“Costruire ponti per pace”. Si apre il pontificato di Papa Leone XIV
Robert Francis Prevost, è noto per la sua visione aperta e inclusiva della Chiesa. La benedizione Urbi et Orbi, e i "ponti per la pace".

Robert Francis Prevost, è noto per la sua visione aperta e inclusiva della Chiesa. La benedizione Urbi et Orbi, e i "ponti per la pace".
Il mondo cattolico è in festa, da oggi c’è un nuovo Papa alla sua guida. Dopo una elezione giunta in tempi record alla 4a votazione, la fumata bianca dal comignolo più osservato del mondo ha aperto un nuovo pontificato, quello di Robert Francis Prevost, che ha scelto il nome di Leone XIV, 267esimo Papa della storia.
Statunitense, 69 anni, con origini francesi, spagnole e italiane, Leone XIV succede a Papa Francesco I, cui era profondamente legato. Ad accoglierlo al Soglio Pontificio le campane a festa della Basilica di San Pietro, e oltre centomila fedeli in piazza.
Missionario in Perù, poi vescovo, cardinale e prefetto in Vaticano, è noto per la sua visione aperta e inclusiva della leadership nella Chiesa. Nel 2023 Prevost aveva affrontato il tema di genere interno alla Chiesa:
«Bisogna guardare ad una concezione diversa della leadership e del servizio della Chiesa, che possono essere portati avanti sia dagli uomini che dalle donne», aveva dichiarato.
Il nuovo Vescovo di Roma nasce il 14 settembre 1955 a Chicago, nell’Illinois, da Louis Marius Prevost, di origini francesi e italiane, e Mildred Martínez, di origini spagnole. Ha due fratelli, Louis Martín e John Joseph.
Primo Papa agostiniano, Leone XIV è il secondo Pontefice americano, dopo Francesco, ma a differenza di Bergoglio, il 69enne statunitense Robert Francis Prevost è nato nel nord del continente ed è stato pastore nel sud dello stesso, prima di essere chiamato dal Predecessore alla guida del Dicastero per i vescovi e della Ponteficia Commissione per l’America Latina.
La sua benedizione Urbi et Orbi, tra emozione e solennità, segna dunque l’inizio di un nuovo pontificato che si fa strada parlando di ponti per la pace, e parlando più volte di “tutti” dando la sensazione che il suo lavoro di pastore inizierà proprio laddove Papa Francesco si era interrotto.
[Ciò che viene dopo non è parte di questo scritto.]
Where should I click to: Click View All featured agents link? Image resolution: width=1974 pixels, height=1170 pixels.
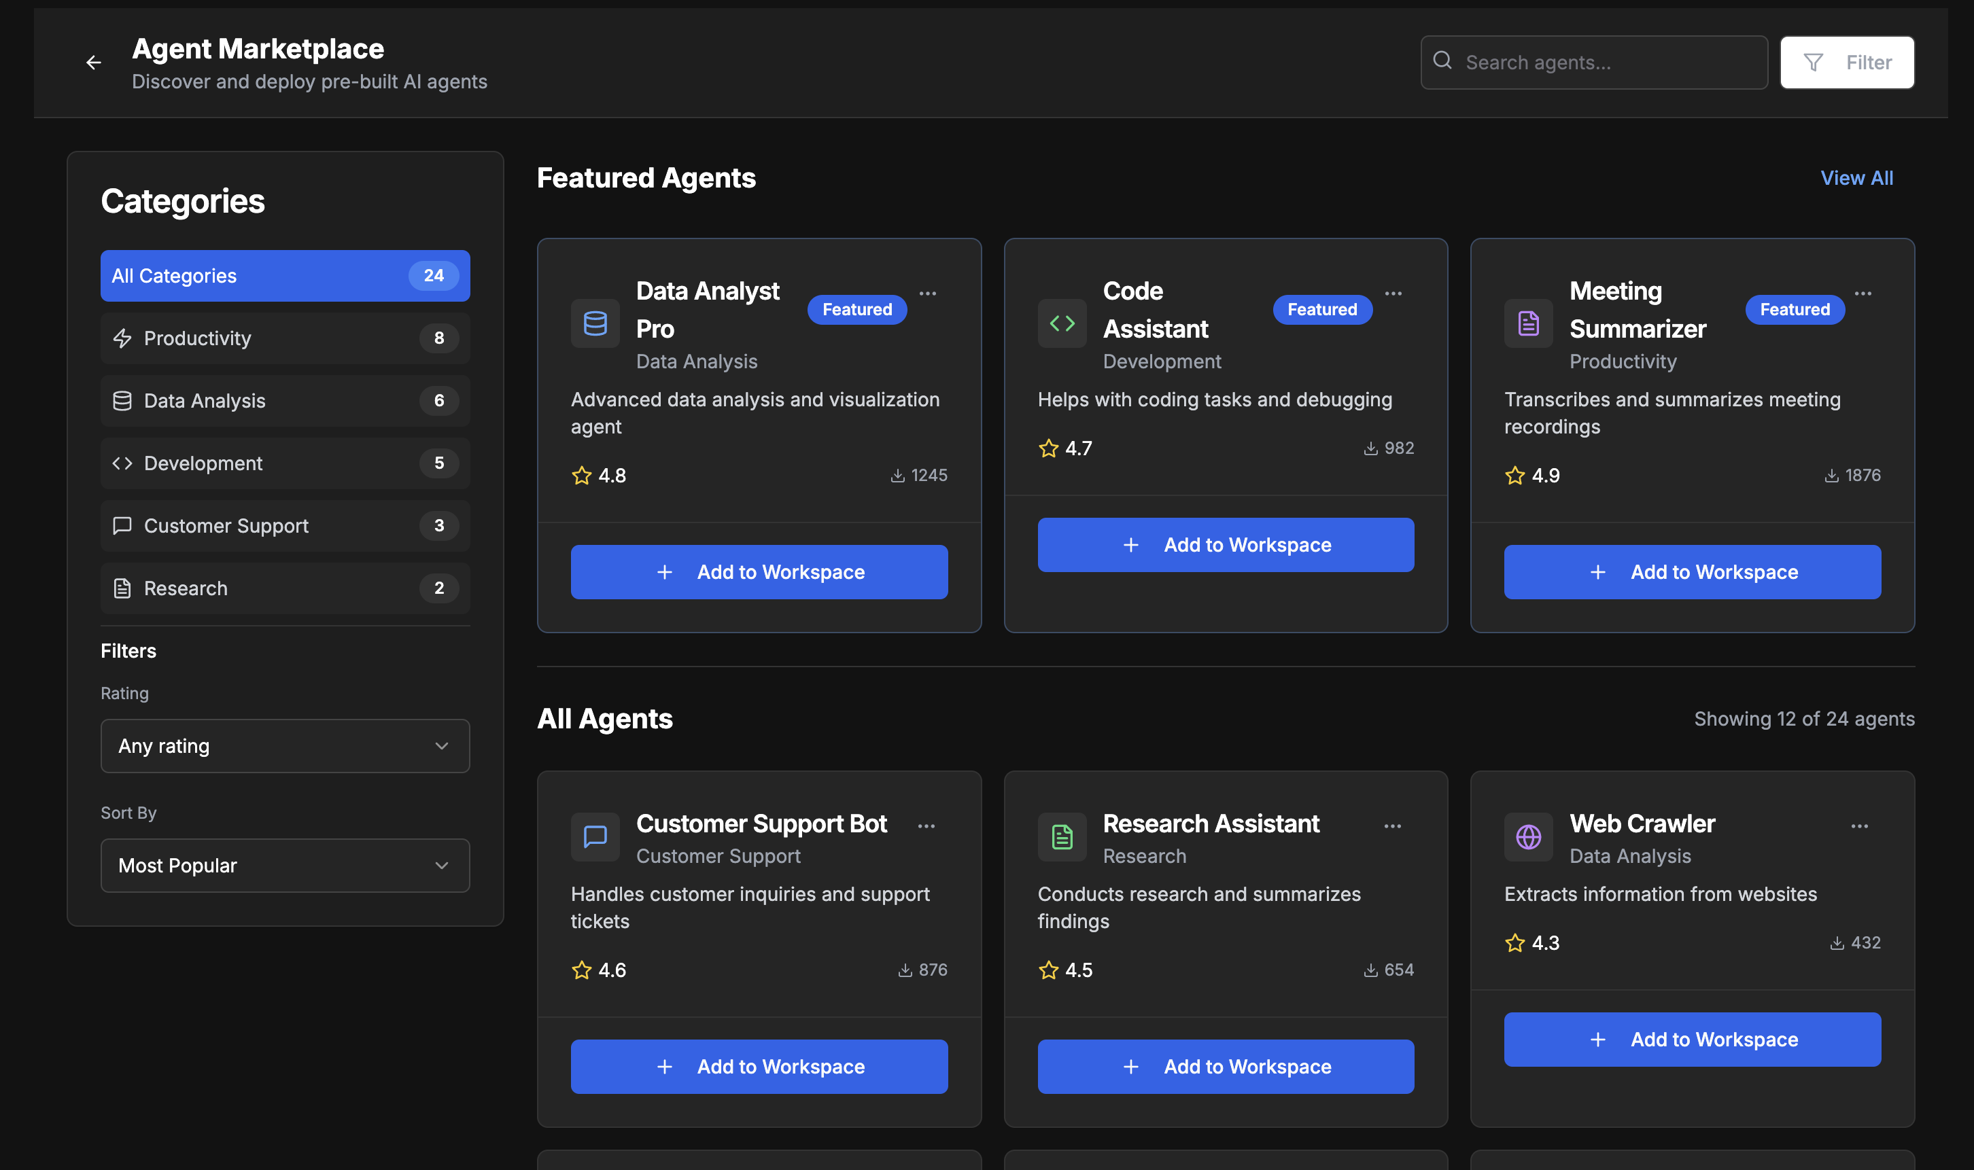pos(1857,177)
Chi lo conosce lo descrive come uomo di profonda spiritualità, ma anche amministratore capace e pragmatico. La sua lunga esperienza pastorale in America Latina gli ha donato quella sensibilità per i poveri e gli emarginati che caratterizzò anche il pontificato di Francesco. Ma la sua formazione americana gli ha conferito anche un pragmatismo che potrebbe rivelarsi decisivo in questa fase turbolenta della storia ecclesiale.
Con Francesco il rapporto è stato di profonda sintonia. Prevost ha sostenuto con convinzione la riforma curiale avviata dal predecessore, mostrandosi fedele interprete di quella “Chiesa in uscita” tanto cara al pontefice argentino. Non a caso, Francesco lo aveva scelto per un dicastero chiave come quello dei Vescovi, affidandogli il delicato compito di selezionare i pastori per le diocesi di tutto il mondo.
Sulla comunità LGBTQ+, Prevost aveva inizialmente posizioni piuttosto conservatrici e chiuse, salvo poi allinearsi nell’ultimo decennio all’apertura di Bergoglio. Ha sostenuto la dichiarazione “Fiducia supplicans”, che apre alla possibilità di benedizioni pastorali per le coppie omosessuali, pur mostrato cautela nell’approccio di apertura totale alla comunità LGBTQ+. Questa posizione riflette l’equilibrio cercato da Francesco: innovatore nelle dichiarazioni, conservatore nella dottrina.
Bergoglio ha camminato su una linea sottile per tutto il suo pontificato. Sebbene non abbia modificato la posizione dogmatica della Chiesa sul matrimonio e sul genere biologico, la sua enfasi sulla misericordia, sull’inclusione e sulla dignità intrinseca di ogni persona ha ridefinito l’approccio pastorale nei confronti delle persone LGBTQ+, mostrando un’apertura inedita nella storia millenaria del cattolicesimo.
Riguardo al ruolo delle donne nella Chiesa, Prevost ha più volte sostenuto la necessità di valorizzarne la presenza nei ruoli decisionali, pur senza sostenere il diaconato femminile. Durante il suo mandato al Dicastero per i Vescovi, ha incrementato la presenza femminile nelle commissioni per la selezione episcopale, seguendo la linea tracciata da Francesco.